◆ Task goal
Starting at the line that holds "You are a computer-use" and stopping at the line that holds "Instruction: Tap the trade list layout icon", restate the records below word for word, with both of those lines included.

◆ Data shown
▼
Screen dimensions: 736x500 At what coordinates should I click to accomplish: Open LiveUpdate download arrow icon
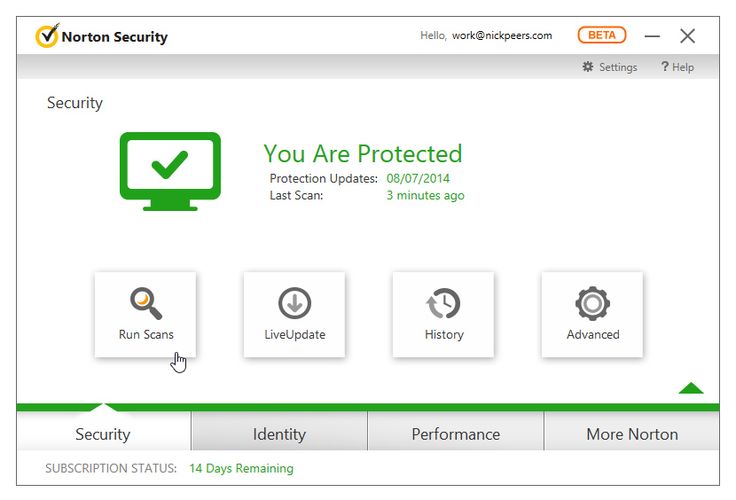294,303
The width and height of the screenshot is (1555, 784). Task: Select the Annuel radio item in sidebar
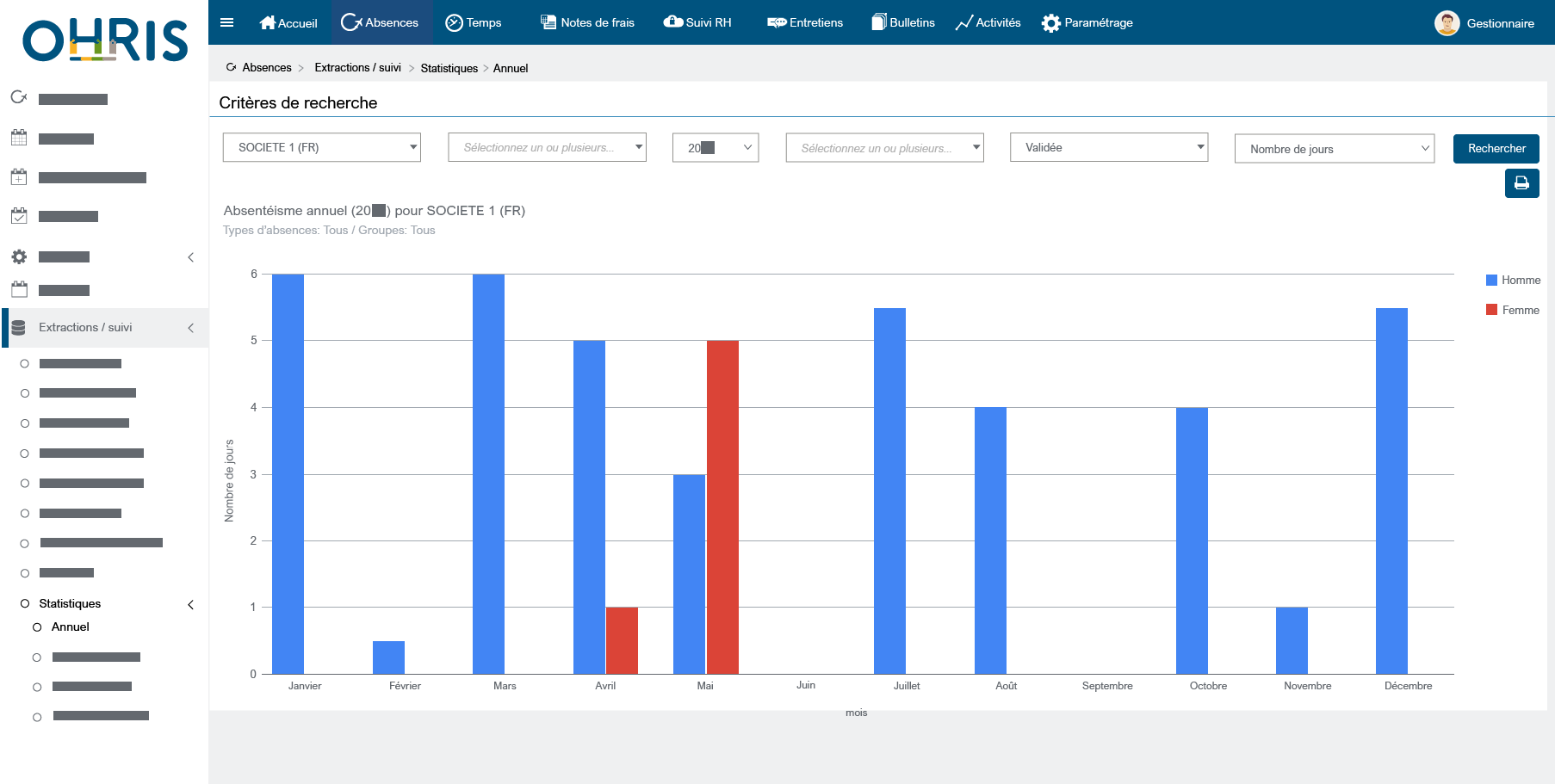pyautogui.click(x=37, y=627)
▲
▼
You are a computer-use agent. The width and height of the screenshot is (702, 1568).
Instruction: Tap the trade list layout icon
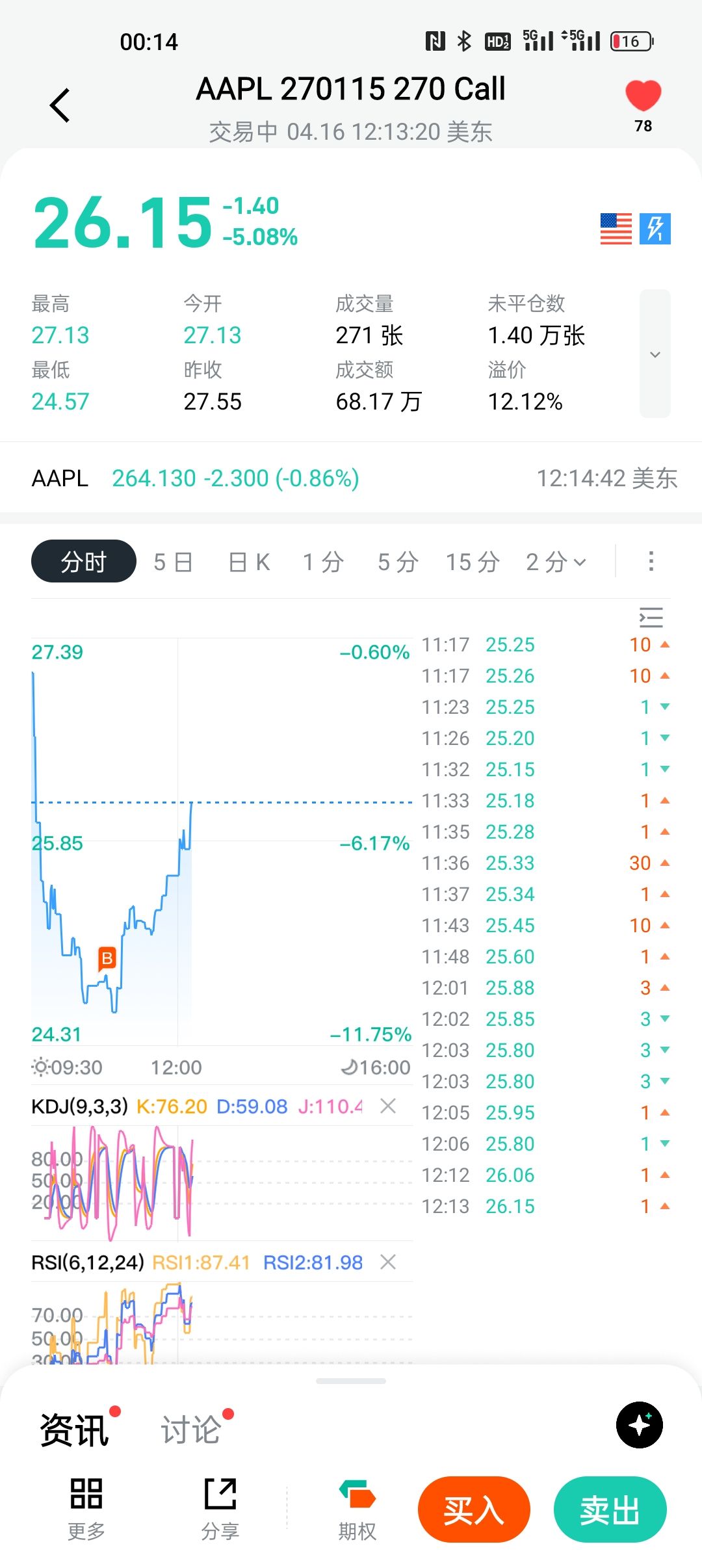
▲
◆ Expected answer
You are a computer-use agent. The width and height of the screenshot is (702, 1568).
Instruction: Tap the trade list layout icon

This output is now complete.